TASK DETAILS: A word-for-word copy of the lines below, starting at the line with "Click the seconds per slide input field" and ending at the last one, is what you should give. Omit every picture.

(Saved entries)
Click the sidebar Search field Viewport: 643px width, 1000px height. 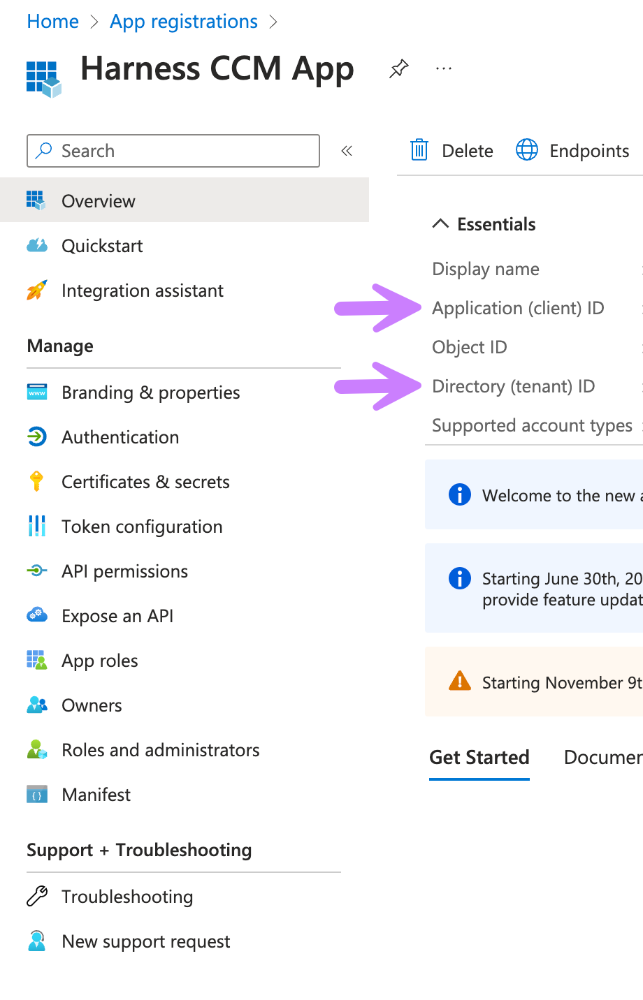(x=182, y=151)
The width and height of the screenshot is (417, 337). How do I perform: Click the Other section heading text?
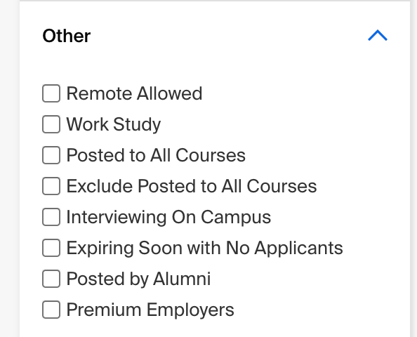pos(67,36)
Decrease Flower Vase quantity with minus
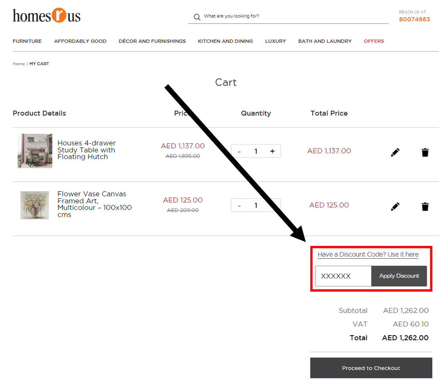The image size is (445, 380). coord(239,205)
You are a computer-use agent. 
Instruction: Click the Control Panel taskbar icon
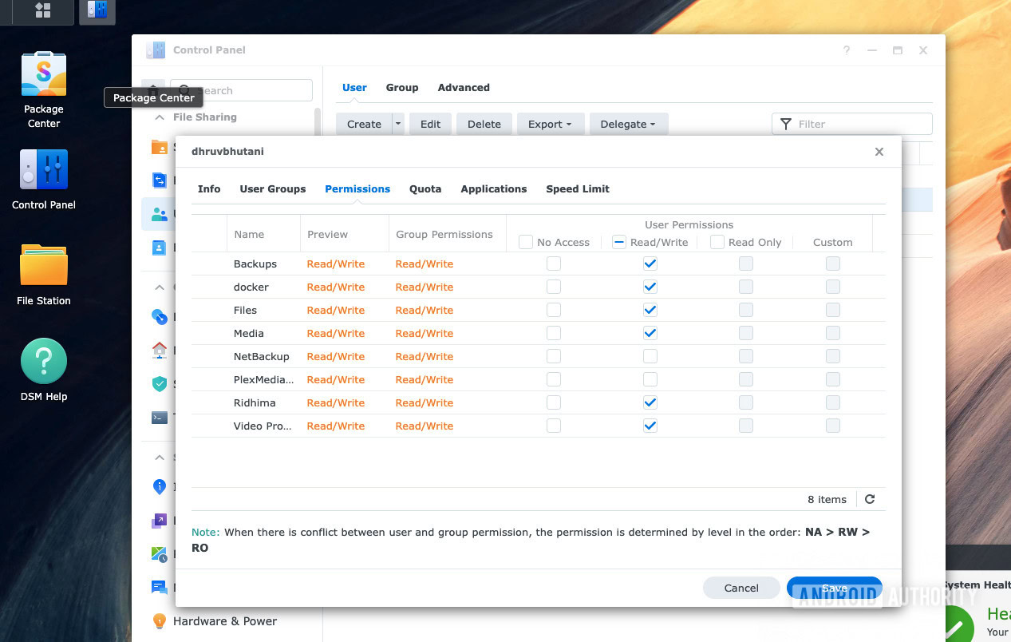pos(97,10)
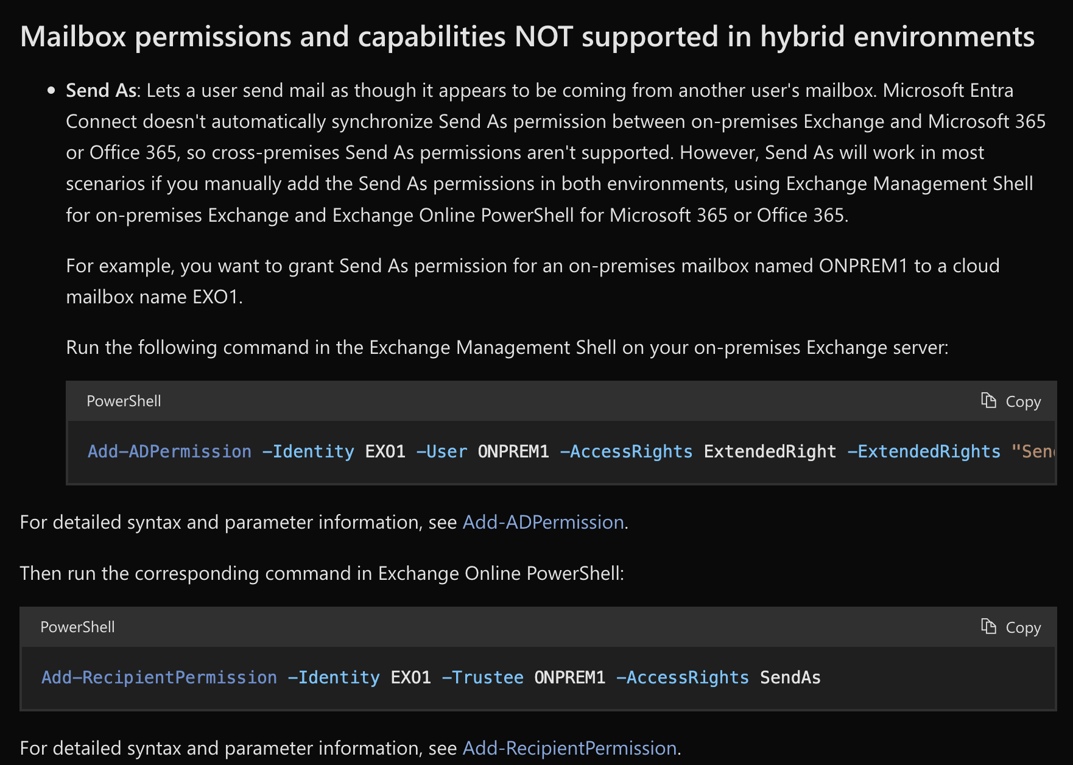Click the EXO1 value in the second command

410,677
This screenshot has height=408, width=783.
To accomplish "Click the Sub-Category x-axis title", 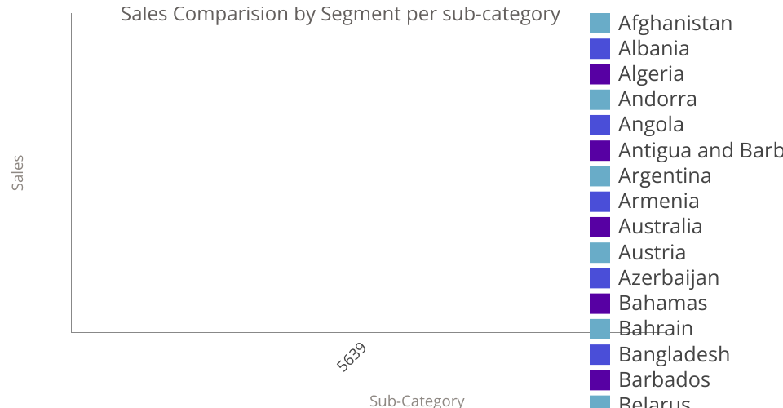I will (417, 401).
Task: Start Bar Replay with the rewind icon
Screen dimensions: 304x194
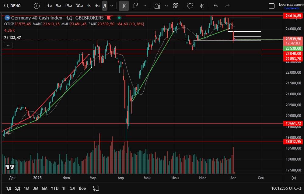Action: [202, 6]
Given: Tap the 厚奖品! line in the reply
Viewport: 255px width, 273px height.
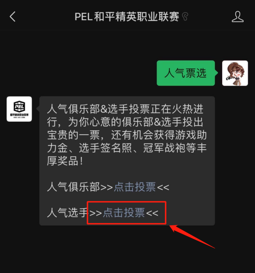Looking at the screenshot, I should pyautogui.click(x=65, y=161).
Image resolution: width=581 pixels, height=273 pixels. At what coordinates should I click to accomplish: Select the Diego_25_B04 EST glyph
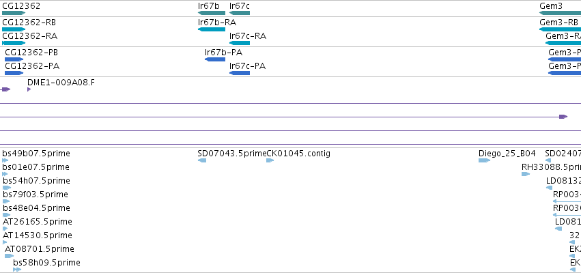pos(484,160)
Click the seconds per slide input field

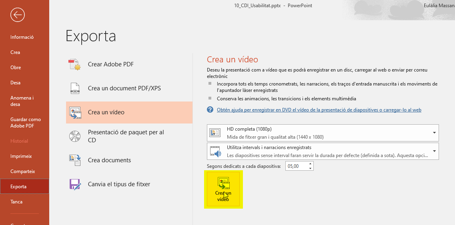[x=296, y=166]
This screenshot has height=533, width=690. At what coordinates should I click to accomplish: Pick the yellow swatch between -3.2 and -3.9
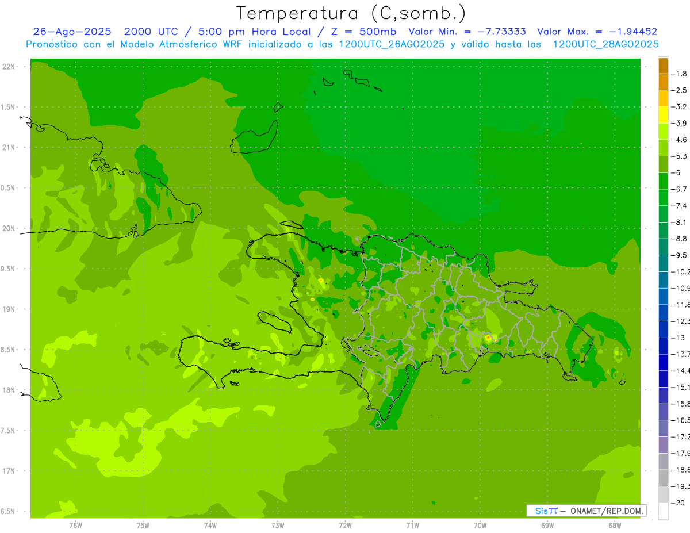663,115
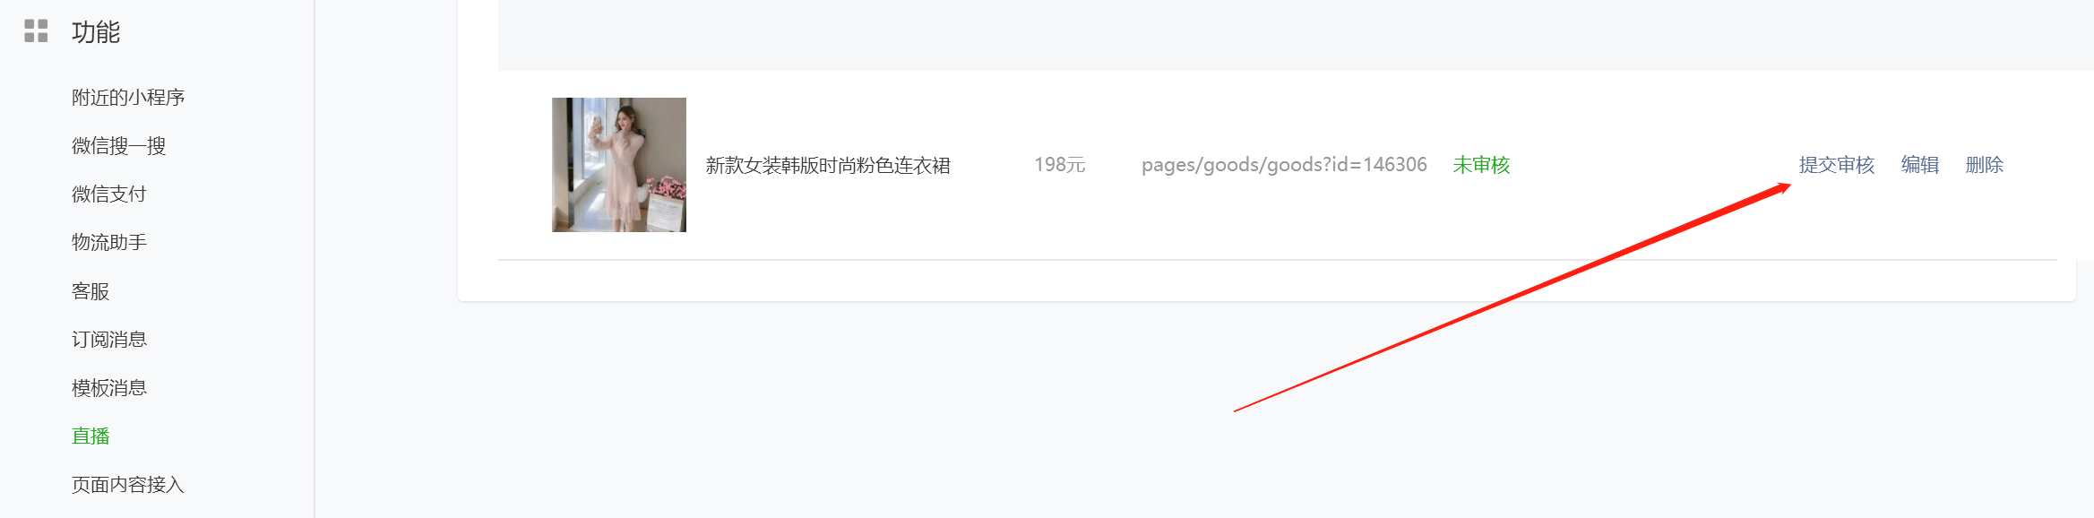Image resolution: width=2094 pixels, height=518 pixels.
Task: Click the 功能 section heading
Action: coord(96,32)
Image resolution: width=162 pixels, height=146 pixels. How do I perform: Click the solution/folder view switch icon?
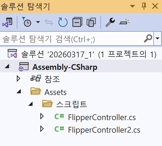7,23
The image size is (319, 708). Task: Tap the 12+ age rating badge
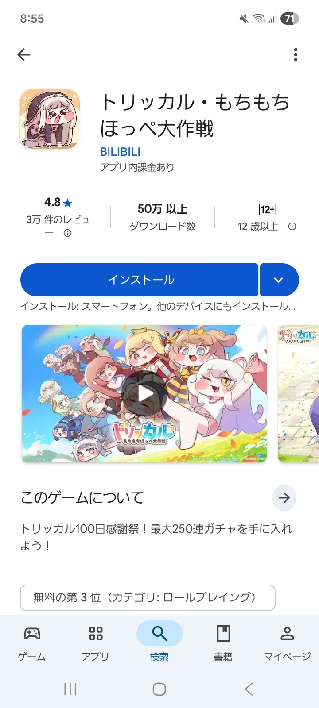click(268, 209)
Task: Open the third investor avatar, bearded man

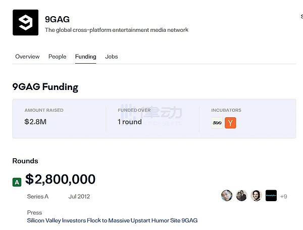Action: click(256, 196)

RESPONSE TO THIS EXERCISE:
Click the seconds per slide input field

[x=296, y=166]
This screenshot has height=533, width=690. At what coordinates should I click to accomplish: Pick the yellow swatch between -3.2 and -3.9
663,115
Image resolution: width=2094 pixels, height=518 pixels.
Task: Click the 功能 section heading
Action: coord(96,32)
Image resolution: width=162 pixels, height=146 pixels. How do I perform: Click the solution/folder view switch icon?
7,23
The image size is (319, 708). Task: Tap the 12+ age rating badge
click(268, 209)
Task: Open the third investor avatar, bearded man

Action: click(256, 196)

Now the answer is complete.